I make screen grabs of everything. Willem’s life is taking shape in front of my eyes.
*
A few months into the investigation, I talk to someone who talks to someone who gets me Willem’s home address in Cape Town. It is on Mutley Road in Three Anchor Bay, and I take a look with Google Street View.
I suspect the pictures were taken a long time ago; the property is run-down and unappealing, with a sign from Seeff that reads, ‘THIS PRIME PROPERTY FOR SALE’. A plant in a pot has died between the garage door and a passage to the entrance. The house is painted white, but the passage is a loud apricot dulled by years of dirt.
It stands to reason that Willem and Danie would have bought this prime property and sent renovators into the subprime house.
I want to know where Willem lives, and Google is not showing me. I will have to go see for myself.
6
I make the two-hour flight down to Cape Town. I am nervous of going to Willem’s house; nervous that I will see him or, worse, that he will see me.

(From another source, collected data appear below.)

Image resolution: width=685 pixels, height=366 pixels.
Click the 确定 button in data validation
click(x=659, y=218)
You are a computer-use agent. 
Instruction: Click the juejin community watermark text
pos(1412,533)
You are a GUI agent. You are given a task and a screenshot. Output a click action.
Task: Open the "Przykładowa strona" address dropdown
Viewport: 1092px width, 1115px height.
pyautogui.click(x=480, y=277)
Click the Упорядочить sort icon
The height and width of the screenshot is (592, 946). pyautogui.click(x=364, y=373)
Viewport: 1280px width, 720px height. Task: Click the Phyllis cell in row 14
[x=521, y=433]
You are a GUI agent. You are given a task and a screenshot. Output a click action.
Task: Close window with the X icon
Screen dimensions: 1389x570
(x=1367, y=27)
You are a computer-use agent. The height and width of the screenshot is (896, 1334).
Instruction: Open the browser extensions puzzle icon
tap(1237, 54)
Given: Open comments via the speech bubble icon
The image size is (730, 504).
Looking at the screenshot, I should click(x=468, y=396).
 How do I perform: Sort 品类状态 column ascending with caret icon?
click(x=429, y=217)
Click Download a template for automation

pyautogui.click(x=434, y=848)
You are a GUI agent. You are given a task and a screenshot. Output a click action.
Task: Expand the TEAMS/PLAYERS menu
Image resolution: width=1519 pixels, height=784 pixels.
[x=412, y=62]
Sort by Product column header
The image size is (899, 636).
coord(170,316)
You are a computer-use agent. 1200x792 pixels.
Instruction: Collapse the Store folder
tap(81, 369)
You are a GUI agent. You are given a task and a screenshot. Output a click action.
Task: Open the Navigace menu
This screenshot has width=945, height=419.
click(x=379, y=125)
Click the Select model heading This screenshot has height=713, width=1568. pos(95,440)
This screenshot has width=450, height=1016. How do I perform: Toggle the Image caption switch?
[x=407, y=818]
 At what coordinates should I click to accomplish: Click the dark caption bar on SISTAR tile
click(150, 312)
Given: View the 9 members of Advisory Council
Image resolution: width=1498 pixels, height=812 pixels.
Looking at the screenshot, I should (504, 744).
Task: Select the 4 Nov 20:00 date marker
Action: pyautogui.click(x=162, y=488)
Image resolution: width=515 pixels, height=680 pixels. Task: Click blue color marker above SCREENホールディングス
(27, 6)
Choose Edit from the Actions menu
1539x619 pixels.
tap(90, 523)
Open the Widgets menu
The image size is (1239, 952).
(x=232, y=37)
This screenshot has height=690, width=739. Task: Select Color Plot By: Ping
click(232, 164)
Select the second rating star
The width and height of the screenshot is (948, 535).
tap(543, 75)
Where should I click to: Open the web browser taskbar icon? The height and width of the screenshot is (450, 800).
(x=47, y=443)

And so I procrastinate by meeting some old friends and journalists; they tell me some gossip and some rumours and hearsay – or, as they call it in detective novels, ‘clues’.
Then I have lunch with quite a famous editor, Adriaan Basson, at an Italian chain restaurant. We are on Cape Town’s Foreshore and he has walked over from the tower where he works for Naspers. On the 15th floor of the Media24 building, he is now the editor-in-chief of News24.
I need someone with deep pockets to help me, and Adriaan is not who I wanted.
The first time I saw Adriaan, he was a bit of a twink. We were both the editors of our high-school newspapers, and both prominent at the Naspers National School Newspaper Project, where we quickly became great friends.
Until four years later, at the Stellenbosch student newspaper, where we had a hot-headed falling-out that was mostly my fault. To me, our relationship has been strained ever since.
But if I try to expose Willem by myself, he will use his considerable resources to interdict me and sue me and leave me humiliated while legal costs destroy me. I need someone else’s lawyers, and I have been asking around since 2018.
Over a hotel breakfast, Bob Woodward, known locally as Max du Preez, said to me: ‘Have you spoken to Adriaan?’
‘I don’t want to work with Adriaan,’ I replied. ‘I can’t do this with a Naspers title; it goes against everything this project is about.’
‘You should speak to Adriaan,’ Max repeated, ‘or maybe Pieter du Toit or Mandy Wiener.’
‘All of them work at News24.’
‘Talk to Adriaan. He’ll get it.’
For a long time I ignore the advice, even though it was thrilling to meet Bob Woodward.